Reproduce without change the lines in the material below that run from the one with "284x189 pixels." to the end, and nothing more.

========================

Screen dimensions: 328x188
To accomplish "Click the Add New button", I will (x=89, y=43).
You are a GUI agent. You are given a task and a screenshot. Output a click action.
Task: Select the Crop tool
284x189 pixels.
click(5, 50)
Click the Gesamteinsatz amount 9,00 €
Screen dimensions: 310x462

========================

**Your solution:**
284x189 pixels.
click(5, 50)
Click the Gesamteinsatz amount 9,00 €
Screen dimensions: 310x462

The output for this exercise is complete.